WHO MAKE THE BEST TEACHERS
OF VILLAGE HEALTH WORKERS?
2-11
Selection of appropriate instructors is just as important as selection of the
health workers themselves. Instructors provide the example or ‘role model’
for teaching and learning that health workers follow when they return to their
communities.
If the instructor bosses and ‘talks down’ to students, the students, in turn, will
be more likely to ‘talk down’ and act superior to others when they become village
health workers.

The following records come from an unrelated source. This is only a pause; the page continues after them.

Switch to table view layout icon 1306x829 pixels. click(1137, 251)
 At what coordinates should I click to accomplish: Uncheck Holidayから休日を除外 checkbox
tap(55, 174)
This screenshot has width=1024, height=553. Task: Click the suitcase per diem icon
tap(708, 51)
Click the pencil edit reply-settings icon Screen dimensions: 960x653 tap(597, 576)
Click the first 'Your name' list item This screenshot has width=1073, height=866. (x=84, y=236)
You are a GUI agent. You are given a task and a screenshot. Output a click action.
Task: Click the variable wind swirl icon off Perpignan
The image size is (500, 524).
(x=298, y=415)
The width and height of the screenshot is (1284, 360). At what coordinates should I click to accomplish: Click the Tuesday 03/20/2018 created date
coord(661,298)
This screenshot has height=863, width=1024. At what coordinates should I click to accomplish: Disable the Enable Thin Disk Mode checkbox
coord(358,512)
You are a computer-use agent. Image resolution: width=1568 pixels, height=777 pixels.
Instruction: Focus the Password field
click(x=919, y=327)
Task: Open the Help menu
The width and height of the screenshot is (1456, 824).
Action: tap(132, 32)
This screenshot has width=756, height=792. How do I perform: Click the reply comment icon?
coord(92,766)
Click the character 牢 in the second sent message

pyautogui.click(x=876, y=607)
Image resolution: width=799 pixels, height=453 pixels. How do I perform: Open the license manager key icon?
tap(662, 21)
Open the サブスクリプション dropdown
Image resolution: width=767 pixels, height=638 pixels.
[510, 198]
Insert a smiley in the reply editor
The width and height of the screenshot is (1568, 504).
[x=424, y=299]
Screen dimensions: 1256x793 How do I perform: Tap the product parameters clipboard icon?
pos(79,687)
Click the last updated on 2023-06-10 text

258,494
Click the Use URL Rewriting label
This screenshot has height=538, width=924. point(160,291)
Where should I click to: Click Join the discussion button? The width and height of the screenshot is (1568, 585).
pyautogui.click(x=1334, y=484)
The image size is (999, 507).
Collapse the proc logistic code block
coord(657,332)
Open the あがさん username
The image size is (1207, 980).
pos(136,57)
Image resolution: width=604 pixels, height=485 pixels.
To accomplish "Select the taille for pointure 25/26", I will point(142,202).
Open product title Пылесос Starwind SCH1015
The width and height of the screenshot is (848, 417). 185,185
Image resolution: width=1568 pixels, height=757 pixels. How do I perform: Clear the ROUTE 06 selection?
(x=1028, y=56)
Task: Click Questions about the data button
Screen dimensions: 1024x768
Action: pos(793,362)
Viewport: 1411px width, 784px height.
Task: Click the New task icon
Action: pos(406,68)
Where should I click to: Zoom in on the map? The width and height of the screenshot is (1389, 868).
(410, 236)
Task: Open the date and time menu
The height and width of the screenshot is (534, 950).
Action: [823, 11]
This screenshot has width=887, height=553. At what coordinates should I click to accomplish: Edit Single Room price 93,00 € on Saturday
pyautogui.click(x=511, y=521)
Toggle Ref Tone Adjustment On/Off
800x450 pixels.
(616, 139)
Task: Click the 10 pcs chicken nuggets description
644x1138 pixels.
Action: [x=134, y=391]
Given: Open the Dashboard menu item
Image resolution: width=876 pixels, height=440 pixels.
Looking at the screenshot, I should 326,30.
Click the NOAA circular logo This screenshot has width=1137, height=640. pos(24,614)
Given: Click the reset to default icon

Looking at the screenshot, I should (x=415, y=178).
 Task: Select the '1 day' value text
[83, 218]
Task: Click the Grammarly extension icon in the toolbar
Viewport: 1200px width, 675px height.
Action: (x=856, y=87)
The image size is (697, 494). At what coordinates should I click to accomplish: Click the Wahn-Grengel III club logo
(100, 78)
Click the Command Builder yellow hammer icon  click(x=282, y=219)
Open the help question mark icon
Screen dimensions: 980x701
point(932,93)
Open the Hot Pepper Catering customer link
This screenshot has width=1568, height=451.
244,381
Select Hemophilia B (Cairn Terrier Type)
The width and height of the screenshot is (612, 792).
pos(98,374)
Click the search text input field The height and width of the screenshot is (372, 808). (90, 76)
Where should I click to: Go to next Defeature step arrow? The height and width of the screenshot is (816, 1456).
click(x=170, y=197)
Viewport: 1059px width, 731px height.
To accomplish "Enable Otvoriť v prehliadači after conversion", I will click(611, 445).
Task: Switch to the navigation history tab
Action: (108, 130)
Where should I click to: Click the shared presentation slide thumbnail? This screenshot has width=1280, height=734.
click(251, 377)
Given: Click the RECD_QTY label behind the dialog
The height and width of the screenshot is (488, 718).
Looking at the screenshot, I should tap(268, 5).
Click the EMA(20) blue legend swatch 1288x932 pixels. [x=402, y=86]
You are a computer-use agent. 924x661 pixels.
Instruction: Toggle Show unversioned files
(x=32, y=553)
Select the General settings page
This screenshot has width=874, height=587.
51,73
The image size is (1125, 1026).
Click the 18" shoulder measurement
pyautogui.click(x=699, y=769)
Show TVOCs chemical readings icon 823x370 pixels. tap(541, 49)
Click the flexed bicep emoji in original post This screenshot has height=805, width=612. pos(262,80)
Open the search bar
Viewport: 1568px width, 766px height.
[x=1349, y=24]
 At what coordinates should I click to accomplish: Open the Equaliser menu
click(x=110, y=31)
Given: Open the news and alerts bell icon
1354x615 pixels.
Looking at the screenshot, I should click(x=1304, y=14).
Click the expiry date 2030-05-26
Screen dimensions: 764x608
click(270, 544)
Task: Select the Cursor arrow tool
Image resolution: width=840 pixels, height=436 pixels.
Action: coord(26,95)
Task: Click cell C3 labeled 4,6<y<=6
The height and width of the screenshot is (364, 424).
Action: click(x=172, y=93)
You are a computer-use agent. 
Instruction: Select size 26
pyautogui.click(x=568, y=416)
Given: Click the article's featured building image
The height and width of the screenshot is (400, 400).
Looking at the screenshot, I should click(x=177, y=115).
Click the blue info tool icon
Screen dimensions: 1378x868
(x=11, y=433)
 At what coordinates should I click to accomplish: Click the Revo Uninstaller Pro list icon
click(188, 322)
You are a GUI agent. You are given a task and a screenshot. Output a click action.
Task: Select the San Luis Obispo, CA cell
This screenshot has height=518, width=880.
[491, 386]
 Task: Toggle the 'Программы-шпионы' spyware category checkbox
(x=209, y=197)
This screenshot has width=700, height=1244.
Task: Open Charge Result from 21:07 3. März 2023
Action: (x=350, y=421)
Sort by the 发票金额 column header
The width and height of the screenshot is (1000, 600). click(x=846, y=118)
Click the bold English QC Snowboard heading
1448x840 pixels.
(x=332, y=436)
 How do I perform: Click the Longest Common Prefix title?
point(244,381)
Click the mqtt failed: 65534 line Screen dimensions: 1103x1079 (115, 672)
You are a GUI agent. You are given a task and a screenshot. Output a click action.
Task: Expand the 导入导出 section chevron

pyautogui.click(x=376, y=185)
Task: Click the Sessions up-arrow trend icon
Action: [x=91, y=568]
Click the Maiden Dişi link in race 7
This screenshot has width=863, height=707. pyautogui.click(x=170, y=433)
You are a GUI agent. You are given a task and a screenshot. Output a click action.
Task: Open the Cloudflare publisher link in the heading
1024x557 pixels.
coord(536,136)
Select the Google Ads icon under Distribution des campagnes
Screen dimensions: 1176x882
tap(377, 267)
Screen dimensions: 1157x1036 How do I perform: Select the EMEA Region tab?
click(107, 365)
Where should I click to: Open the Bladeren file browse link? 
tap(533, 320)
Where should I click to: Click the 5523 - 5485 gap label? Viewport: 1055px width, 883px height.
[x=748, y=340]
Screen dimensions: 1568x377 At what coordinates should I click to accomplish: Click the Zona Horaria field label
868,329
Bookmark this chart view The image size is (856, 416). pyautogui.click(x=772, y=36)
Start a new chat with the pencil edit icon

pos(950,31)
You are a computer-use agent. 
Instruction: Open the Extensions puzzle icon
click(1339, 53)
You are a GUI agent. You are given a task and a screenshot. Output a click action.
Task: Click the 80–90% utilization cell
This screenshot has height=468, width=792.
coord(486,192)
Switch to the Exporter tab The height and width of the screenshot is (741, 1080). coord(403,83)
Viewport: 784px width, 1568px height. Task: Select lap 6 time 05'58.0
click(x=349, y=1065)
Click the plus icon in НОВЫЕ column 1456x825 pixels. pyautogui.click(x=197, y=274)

But if the instructor relates to the students as his equals, building
on strengths and knowledge that they already have, then the health workers will be
more likely to work with their people in a similar way.
THE EDUCATION GAP
A common problem: Instructors often have a very
different social and educational background from
that of the health workers they teach. They may be
doctors, nurses, social workers, or health officers who
have grown up in cities and have had far more formal
education. They can easily lose touch—if they ever
were in touch—with the wisdom, hardships, strengths,
and weaknesses of people who still live close to the
land, the seasons, and physical work.
The knowledge of highly educated persons is not
necessarily better than that of most of us, but it is different. It is as difficult for the
doctor to speak in the basic, clear, colorful language of the villager, as it is for the
villager to understand the long Latin words of the doctor.
This wide separation between instructor and students is called an ‘education gap’.
When the ‘gap’ is too wide, it is often difficult to bridge. So teacher and students
never really come to know, appreciate, or learn very much from each other.